(WHAT NEEDS TO BE DONE) When a line in the entries contains the word "below", copy that line in full.

(ENTRIES PROVIDED)
[Start of Attachment]

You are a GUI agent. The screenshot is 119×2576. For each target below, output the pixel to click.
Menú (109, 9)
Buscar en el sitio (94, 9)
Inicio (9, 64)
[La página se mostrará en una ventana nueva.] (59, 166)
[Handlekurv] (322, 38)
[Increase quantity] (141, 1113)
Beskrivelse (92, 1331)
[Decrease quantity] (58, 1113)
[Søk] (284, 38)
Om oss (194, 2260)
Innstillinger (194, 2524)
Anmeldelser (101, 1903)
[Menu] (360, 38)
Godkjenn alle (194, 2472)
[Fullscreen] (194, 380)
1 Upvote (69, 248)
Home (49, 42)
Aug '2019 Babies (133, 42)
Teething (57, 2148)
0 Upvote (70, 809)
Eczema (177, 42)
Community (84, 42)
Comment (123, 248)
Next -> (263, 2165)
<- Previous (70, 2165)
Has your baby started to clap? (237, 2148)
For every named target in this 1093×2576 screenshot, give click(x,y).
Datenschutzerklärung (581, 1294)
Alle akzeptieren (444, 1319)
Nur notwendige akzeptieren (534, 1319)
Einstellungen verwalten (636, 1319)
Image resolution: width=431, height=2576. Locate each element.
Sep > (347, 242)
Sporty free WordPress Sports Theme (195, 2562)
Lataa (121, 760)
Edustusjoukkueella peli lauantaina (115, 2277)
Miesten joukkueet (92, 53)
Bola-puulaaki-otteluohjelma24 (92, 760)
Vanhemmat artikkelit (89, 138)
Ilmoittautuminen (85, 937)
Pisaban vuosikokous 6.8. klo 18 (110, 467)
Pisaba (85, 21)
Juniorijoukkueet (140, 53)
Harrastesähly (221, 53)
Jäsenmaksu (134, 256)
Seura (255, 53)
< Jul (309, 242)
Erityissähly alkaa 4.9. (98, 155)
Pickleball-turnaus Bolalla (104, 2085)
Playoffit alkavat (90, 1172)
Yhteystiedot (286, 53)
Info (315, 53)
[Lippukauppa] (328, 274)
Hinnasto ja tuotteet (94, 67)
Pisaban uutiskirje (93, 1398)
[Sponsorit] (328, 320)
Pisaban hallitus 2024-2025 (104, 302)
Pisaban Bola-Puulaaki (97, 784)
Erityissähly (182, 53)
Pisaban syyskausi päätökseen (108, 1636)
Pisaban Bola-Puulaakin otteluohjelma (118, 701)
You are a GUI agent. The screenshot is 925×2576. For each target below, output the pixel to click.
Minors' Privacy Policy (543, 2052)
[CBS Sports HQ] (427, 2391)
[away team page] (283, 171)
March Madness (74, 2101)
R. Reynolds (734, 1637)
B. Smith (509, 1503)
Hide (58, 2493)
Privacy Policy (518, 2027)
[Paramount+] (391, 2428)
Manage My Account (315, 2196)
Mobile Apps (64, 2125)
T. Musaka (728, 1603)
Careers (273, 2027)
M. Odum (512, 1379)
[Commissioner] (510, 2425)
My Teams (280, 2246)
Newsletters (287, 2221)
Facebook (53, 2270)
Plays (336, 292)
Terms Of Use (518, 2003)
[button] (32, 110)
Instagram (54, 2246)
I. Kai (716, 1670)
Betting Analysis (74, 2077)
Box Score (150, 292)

[End of Attachment]

(ANSWER TO THE EXERCISE)
You are a GUI agent. The screenshot is 119×2576. For each target below, output the pixel to click.
You are a GUI agent. The screenshot is 925×2576. For each target below, output the pixel to click.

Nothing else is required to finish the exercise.